DPワールドツアーの「ガルシア棄権騒動」で浮上 評判の悪いリブゴルフに潜む新たな問題点
英国の名門ウェントワースGCで9月8日から開催されたDPワールドツアー(男子ヨーロッパゴルフツアー)のBMW PGAチャンピオンシップは、同日、エリザベス女王の逝去の報を受けたわずか2分後に大会の一時中断(サスペンデット)を発表。その後、再開されたが、棄権したセルヒオ・ガルシア(スペイン)の“ある行動”が波紋を広げた。【舩越園子/ゴルフジャーナリスト】
【写真】白いキャミソール姿の妻の腰に手を回しながらポーズを決めるガルシア
あっさり棄権して帰国
大会は翌9日もサスペンデッドとなったものの、54ホールへ短縮された上で10日から再開され、英国出身のシェーン・ローリーが勝利した。
最終日(11日)の戦いは手に汗握る熱戦となり、同ツアーのフラッグシップ大会にふさわしい盛り上がりを見せた。だが、同大会にサウジアラビア政府系ファンドが支援するリブゴルフの選手が18名も出場したことが原因で、開幕前からさまざまな喧騒が巻き起こった。
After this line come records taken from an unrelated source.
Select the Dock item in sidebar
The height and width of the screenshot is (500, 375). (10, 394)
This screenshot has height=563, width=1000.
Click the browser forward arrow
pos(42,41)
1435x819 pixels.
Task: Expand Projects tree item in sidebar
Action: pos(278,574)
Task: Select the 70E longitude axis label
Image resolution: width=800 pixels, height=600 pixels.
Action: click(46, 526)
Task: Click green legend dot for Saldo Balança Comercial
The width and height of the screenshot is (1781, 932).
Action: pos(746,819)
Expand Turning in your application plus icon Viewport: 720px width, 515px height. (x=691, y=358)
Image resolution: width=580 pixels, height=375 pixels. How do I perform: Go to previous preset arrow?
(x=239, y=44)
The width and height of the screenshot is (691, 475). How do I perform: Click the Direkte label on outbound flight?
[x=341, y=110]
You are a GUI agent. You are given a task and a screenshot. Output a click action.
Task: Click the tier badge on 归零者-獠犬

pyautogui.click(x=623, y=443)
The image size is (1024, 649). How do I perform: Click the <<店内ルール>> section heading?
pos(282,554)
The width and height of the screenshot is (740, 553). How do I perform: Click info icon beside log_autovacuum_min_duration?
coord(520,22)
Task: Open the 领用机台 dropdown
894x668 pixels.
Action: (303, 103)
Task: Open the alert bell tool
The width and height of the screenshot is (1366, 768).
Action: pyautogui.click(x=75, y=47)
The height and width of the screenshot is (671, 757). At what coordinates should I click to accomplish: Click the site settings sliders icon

18名のうちの1人であるガルシアは、大会がサスペンデットとなると、あっさり棄権。あっという間に英国から米国テキサス州の自宅へ戻り、近郊で開かれたカレッジ・フットボールの会場に愛妻と訪れ、バケーション気分で観戦を楽しんだのだ。
欧米ゴルフ界では、そんなガルシアに対する怒りと非難の声が噴き出し、この「ガルシア騒動」はDPワールドツアーが誇るフラッグシップ大会の「汚点」となった。
選手18名が押し出された
PGAツアーがリブゴルフの大会に出場した選手たちに「資格停止」の処分を科したことは、すでにご存じのことと思う。
処分を受けたリブゴルフ選手のうちの3名は、その一時取り消しを求める仮処分を申請。だが、彼らの訴えは米国の審問では全面却下され、PGAツアーが反トラスト法(独占禁止法)違反かどうかを問われる2024年1月の裁判が結審するまでは、リブゴルフ選手がPGAツアーに出場する道はすべて閉ざされている。
しかし、欧州では同様の審問で逆の結果が出されたため、現状ではリブゴルフ選手のDPワールドツアーへの出場が「一時的に」認められている。
そのため、BMW PGAチャンピオンシップには、イアン・ポールター(英国)やリー・ウェストウッド(同前)といったリブゴルフ選手が18名も押し寄せたのだ。その煽りを受けて、栄えあるフラッグシップ大会に出場できると見込んでいたDPワールドツアーの選手18名が押し出され、涙を飲んだことは言うまでもない。
そうやって古巣の選手たちを押し出してまでリブゴルフ選手がわざわざDPワールドツアーの大会に出場した目的はただ1つ。リブゴルフでは稼ぐことができない世界ランキングのポイントを稼ぐためだった。
ガルシアもその1人だったが、彼はその目的すら達成することなくあっさり棄権し、さっさとバケーションに切り替えたのだ。